Please filter the entries and return only the lines that include "computer".

(Data entries)
◇ ◇ ◇ ◇

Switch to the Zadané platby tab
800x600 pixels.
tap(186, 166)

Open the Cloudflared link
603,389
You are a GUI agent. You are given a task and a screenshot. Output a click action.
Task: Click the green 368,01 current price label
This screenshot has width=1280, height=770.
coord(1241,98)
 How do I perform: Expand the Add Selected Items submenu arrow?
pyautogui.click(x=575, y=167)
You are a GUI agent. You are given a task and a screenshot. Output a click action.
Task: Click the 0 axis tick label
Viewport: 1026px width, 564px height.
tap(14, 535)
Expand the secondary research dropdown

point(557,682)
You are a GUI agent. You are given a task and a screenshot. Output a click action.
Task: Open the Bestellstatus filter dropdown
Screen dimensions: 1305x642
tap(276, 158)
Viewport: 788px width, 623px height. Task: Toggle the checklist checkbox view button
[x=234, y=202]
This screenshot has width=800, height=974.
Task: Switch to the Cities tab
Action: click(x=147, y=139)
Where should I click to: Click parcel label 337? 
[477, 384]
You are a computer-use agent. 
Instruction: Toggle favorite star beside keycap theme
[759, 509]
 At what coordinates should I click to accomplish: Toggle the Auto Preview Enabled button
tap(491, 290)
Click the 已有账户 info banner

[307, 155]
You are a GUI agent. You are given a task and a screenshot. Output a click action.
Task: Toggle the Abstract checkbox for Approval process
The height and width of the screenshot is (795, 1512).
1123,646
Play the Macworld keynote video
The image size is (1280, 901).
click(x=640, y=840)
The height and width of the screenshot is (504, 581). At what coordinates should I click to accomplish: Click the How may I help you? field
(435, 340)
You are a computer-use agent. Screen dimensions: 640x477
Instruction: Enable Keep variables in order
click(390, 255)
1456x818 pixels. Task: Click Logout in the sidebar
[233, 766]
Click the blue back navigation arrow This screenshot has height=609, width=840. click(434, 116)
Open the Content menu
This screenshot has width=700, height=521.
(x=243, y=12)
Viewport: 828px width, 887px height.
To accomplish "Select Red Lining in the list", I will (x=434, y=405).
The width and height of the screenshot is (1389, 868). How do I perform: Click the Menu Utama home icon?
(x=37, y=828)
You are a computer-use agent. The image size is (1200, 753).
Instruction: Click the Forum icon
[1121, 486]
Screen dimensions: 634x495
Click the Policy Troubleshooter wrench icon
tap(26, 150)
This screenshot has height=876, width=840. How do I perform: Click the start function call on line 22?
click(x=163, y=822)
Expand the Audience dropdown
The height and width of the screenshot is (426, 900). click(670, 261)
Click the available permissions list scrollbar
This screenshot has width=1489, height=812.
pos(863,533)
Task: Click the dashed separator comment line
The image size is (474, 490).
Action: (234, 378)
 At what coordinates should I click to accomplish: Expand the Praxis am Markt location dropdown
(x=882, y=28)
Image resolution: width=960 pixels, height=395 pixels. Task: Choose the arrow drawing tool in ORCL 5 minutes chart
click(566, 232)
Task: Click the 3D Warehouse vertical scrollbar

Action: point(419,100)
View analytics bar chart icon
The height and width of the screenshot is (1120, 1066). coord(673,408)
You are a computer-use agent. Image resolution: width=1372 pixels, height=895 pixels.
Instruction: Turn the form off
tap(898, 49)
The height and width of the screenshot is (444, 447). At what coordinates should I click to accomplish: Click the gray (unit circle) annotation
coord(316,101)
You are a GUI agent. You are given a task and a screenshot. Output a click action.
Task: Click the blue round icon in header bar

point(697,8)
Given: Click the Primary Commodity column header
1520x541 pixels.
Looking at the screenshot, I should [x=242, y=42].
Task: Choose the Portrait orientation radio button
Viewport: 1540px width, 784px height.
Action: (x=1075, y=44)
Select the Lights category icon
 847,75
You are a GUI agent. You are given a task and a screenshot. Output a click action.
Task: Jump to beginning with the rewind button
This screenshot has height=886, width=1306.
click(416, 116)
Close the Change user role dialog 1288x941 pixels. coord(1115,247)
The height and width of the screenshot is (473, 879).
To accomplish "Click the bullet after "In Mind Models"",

◇ ◇ ◇ ◇

## OUTPUT FOR THIS TASK:
You are a computer-use agent. 
You are a computer-use agent. Screen dimensions: 640x477
You are a computer-use agent. The image size is (1200, 753).
You are a computer-use agent. Image resolution: width=1372 pixels, height=895 pixels.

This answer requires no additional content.